Maximum Daylight Hrs. at Summer Solstice (June 20 or 21)
Sunrise - 3:21am
Sunset - 10:42pm
Hrs. of daylight - 19:21hrs

Sunrise - 1:59am
Sunset - 11:48pm
Hrs. of daylight - 21:49

Sunrise - May 10
Sunset - Aug 2
Hrs. of daylight - continuous

Yes. So the sun literally goes in circles around the sky in Barrow. You can get photos of this, timelapse. Now for the darker days..

Minimum Daylight Hours at Winter Solstice (Dec. 21 or 22)
Sunrise - 10:14am
Sunset - 3:42pm
Hrs. of daylight - 5:28

Sunrise - 10:59am
Sunset - 2:41pm
Hrs. daylight - 3:42

The sun sets November 18th and does not rise until January 24 for a period of 67 days in which there is NO daylight in Barrow.

The boundary for this is the Arctic Circle. Starting at this level of lattitude, there is one day where the sun does not set in the summer. From there north, the amount of days with Midnight Sun increases. Fairbanks isn't far from the Arctic Circle, so they get a lot of daylight.
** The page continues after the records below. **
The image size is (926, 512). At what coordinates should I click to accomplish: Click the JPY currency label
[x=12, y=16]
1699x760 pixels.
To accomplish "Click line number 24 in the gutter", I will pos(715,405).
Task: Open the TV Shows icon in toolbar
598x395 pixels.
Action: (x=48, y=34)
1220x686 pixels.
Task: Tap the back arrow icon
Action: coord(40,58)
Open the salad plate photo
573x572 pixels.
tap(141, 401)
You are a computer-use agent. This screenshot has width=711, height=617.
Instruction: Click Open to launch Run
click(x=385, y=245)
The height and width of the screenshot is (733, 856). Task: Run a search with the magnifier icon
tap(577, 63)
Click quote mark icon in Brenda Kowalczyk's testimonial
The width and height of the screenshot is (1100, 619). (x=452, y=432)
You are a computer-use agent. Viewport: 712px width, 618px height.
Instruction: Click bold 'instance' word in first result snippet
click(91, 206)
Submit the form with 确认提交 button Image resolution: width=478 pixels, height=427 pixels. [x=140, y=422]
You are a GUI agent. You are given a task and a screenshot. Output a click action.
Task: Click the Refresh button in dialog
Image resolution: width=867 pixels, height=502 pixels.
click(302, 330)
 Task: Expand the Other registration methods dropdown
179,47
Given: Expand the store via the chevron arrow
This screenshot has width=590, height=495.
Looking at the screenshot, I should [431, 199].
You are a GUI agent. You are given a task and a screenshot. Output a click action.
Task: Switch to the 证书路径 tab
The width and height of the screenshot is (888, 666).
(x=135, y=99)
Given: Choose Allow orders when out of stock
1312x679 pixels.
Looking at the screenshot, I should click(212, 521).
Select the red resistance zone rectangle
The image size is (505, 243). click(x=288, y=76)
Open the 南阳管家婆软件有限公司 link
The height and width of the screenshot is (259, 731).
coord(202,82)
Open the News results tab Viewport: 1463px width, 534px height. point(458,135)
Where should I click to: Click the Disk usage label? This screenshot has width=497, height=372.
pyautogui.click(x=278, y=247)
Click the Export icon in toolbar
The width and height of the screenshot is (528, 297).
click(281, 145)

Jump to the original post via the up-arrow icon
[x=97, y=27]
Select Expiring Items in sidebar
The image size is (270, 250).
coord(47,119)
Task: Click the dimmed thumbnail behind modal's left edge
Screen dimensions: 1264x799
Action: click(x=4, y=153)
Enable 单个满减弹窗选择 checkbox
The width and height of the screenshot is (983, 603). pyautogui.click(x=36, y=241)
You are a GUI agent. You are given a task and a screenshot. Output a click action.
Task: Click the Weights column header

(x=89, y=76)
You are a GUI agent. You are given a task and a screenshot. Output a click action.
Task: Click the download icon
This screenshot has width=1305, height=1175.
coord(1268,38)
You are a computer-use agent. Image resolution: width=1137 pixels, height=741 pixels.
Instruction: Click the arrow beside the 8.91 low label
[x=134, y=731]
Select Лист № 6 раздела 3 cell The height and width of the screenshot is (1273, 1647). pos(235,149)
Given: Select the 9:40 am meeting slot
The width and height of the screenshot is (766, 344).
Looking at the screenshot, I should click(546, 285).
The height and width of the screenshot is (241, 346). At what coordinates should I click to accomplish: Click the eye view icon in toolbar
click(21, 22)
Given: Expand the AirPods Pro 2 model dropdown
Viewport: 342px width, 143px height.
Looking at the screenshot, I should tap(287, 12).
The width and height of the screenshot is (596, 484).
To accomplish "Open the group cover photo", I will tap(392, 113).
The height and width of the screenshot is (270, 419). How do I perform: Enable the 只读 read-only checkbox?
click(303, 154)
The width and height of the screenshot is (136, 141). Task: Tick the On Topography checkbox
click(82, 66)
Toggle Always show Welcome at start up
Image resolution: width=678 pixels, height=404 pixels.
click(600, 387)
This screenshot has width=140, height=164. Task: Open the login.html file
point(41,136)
And even though the sun goes below the horizon in the summer, it doesn't get DARK. It's kind of dusky. In some places, it's still bright enough to read without straining your eyes or anything. Geography has a lot to do with it - mountains to the north of you will make it darker out, but for the most part, anyplace north of Anchorage doesn't ever get DARK out in the middle of summer.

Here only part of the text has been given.